+++ DATA TO EXAMINE +++
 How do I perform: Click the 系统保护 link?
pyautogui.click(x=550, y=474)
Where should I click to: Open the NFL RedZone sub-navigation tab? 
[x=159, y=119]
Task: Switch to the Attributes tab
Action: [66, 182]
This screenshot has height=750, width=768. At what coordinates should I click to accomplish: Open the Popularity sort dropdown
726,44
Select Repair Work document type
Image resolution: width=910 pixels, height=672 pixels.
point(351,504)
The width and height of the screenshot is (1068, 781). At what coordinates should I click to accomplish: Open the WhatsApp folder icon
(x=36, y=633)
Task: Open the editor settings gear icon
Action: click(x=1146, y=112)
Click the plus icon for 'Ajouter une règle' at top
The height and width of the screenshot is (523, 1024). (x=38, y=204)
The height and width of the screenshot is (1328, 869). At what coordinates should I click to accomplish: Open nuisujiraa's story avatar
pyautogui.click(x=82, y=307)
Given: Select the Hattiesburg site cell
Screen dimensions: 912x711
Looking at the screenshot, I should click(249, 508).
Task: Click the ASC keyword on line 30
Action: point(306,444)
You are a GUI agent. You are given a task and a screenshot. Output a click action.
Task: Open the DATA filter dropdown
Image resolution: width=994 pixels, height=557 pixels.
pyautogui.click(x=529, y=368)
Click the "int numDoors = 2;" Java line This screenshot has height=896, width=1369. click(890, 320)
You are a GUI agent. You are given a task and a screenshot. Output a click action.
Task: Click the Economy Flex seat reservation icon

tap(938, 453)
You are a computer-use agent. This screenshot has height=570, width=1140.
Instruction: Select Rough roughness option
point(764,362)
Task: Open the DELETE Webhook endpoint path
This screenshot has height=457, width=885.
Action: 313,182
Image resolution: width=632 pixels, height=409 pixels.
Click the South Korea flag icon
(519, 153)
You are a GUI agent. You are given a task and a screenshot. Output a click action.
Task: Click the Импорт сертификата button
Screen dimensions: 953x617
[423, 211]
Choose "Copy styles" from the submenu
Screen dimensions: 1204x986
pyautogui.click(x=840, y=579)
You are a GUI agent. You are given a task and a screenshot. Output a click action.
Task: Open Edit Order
+++
EXERCISE BRIEF
Write out exactly the final stretch of the listing above, beginning at the line that contains "Click the plus" and ending at its last line, with nothing added.

WRITTEN RESPONSE
Click the plus icon for 'Ajouter une règle' at top
The height and width of the screenshot is (523, 1024). (x=38, y=204)
The height and width of the screenshot is (1328, 869). At what coordinates should I click to accomplish: Open nuisujiraa's story avatar
pyautogui.click(x=82, y=307)
Given: Select the Hattiesburg site cell
Screen dimensions: 912x711
Looking at the screenshot, I should click(249, 508).
Task: Click the ASC keyword on line 30
Action: point(306,444)
You are a GUI agent. You are given a task and a screenshot. Output a click action.
Task: Open the DATA filter dropdown
Image resolution: width=994 pixels, height=557 pixels.
pyautogui.click(x=529, y=368)
Click the "int numDoors = 2;" Java line This screenshot has height=896, width=1369. click(890, 320)
You are a GUI agent. You are given a task and a screenshot. Output a click action.
Task: Click the Economy Flex seat reservation icon

tap(938, 453)
You are a computer-use agent. This screenshot has height=570, width=1140.
Instruction: Select Rough roughness option
point(764,362)
Task: Open the DELETE Webhook endpoint path
This screenshot has height=457, width=885.
Action: 313,182
Image resolution: width=632 pixels, height=409 pixels.
Click the South Korea flag icon
(519, 153)
You are a GUI agent. You are given a task and a screenshot. Output a click action.
Task: Click the Импорт сертификата button
Screen dimensions: 953x617
[423, 211]
Choose "Copy styles" from the submenu
Screen dimensions: 1204x986
pyautogui.click(x=840, y=579)
You are a GUI agent. You are given a task and a screenshot. Output a click action.
Task: Open Edit Order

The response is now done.